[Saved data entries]
____
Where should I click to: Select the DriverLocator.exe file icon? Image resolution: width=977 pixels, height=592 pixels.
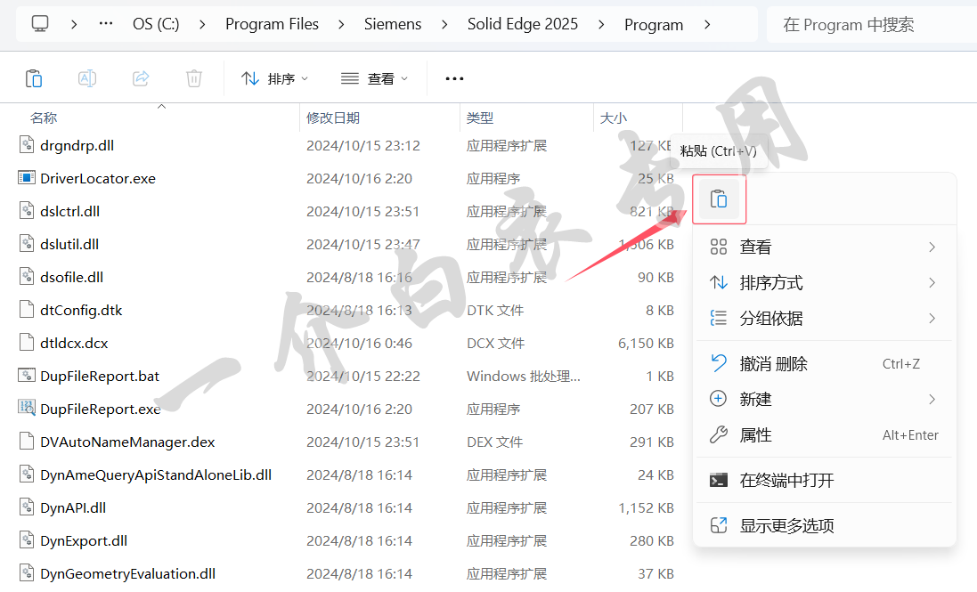[x=27, y=178]
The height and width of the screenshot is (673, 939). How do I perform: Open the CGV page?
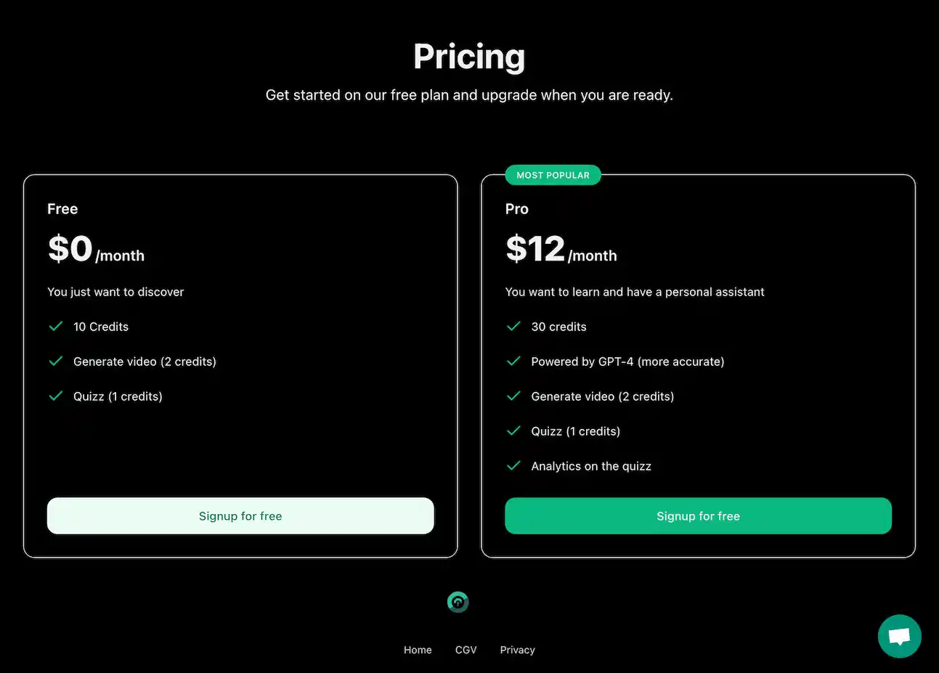click(466, 650)
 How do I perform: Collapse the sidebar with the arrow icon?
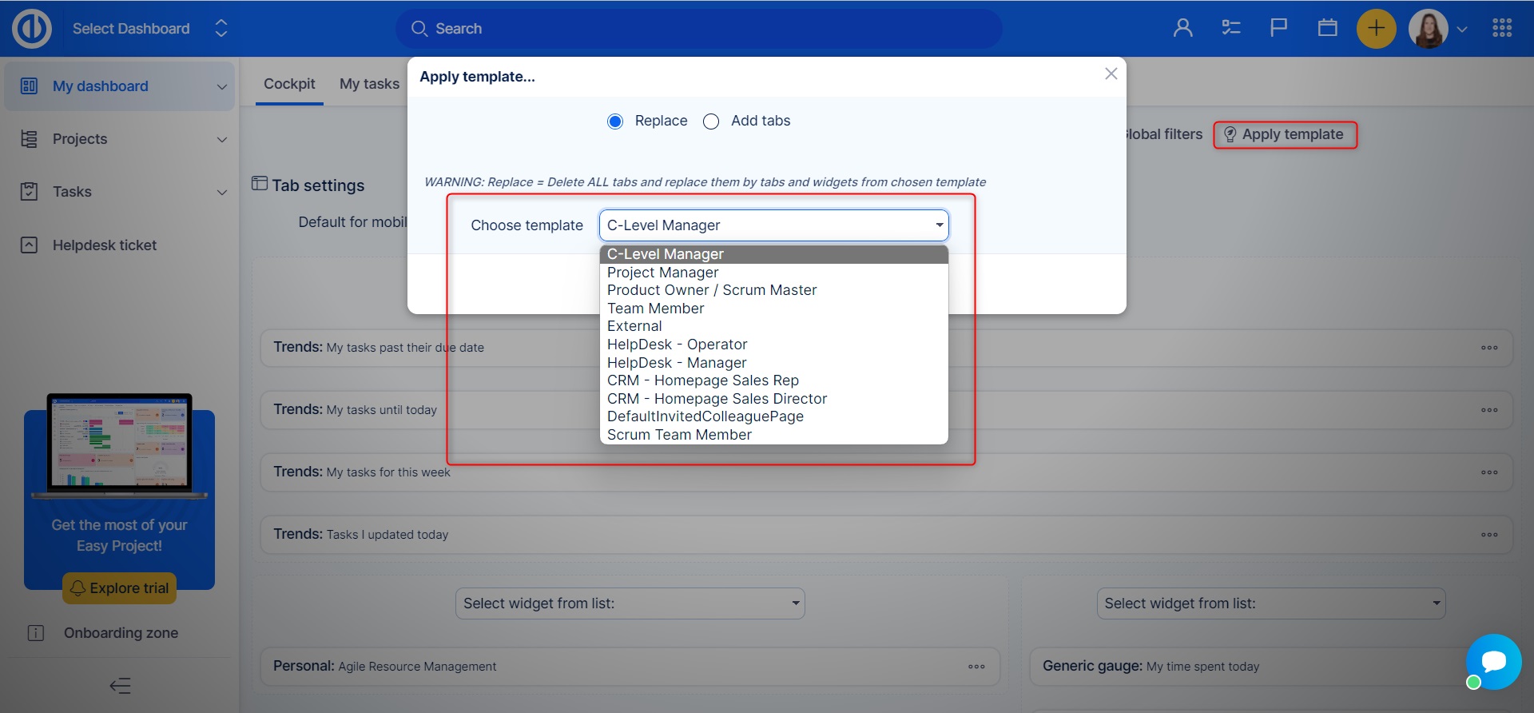tap(120, 686)
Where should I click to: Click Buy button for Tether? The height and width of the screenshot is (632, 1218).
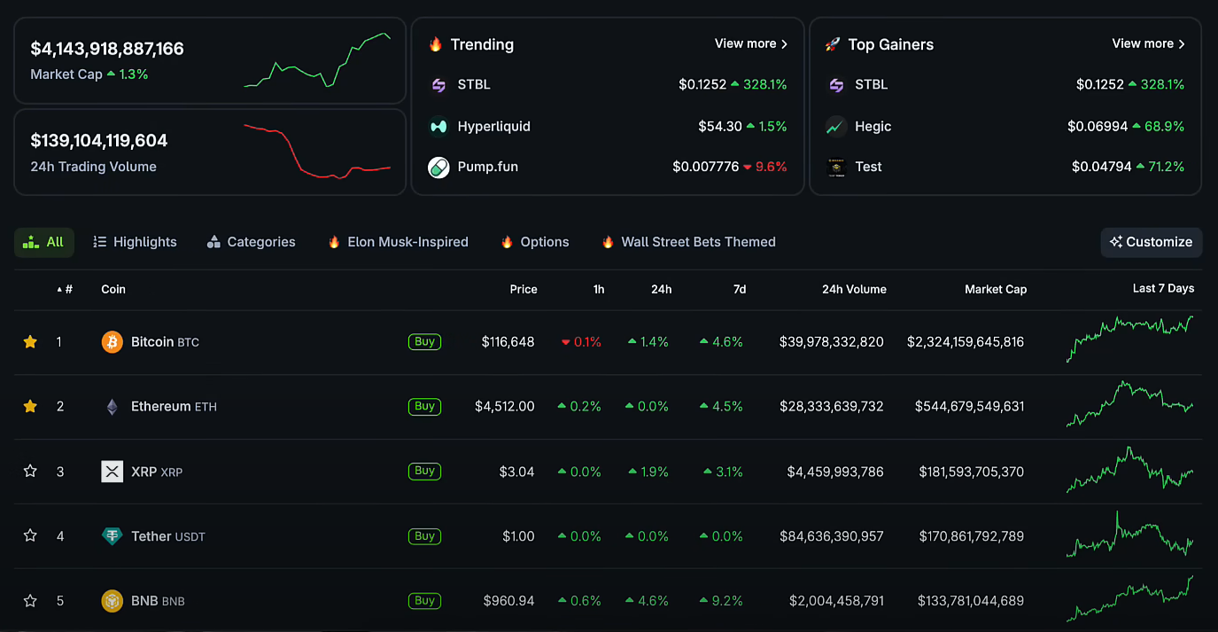tap(424, 536)
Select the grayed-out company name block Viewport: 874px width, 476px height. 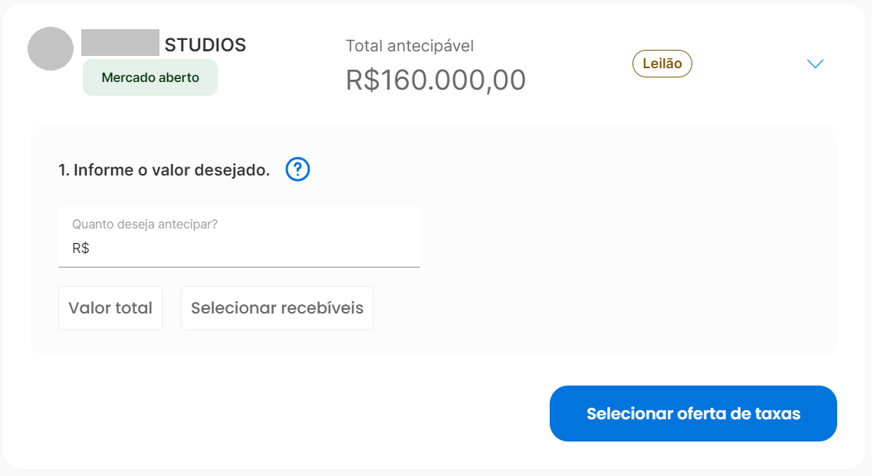pyautogui.click(x=120, y=42)
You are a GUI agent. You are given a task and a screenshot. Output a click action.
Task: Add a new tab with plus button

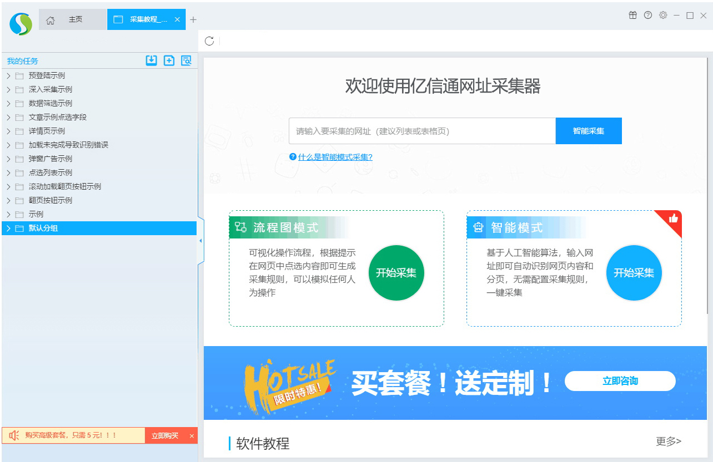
____
▸ **Aim of the exercise**
Lines from the one holding "You are a GUI" down to the last line of the entries above must be retyped exactly, inclusive of both, with no pictures and nothing else.

▸ **Answer to the exercise**
You are a GUI agent. You are given a task and a screenshot. Output a click action.
Task: Add a new tab with plus button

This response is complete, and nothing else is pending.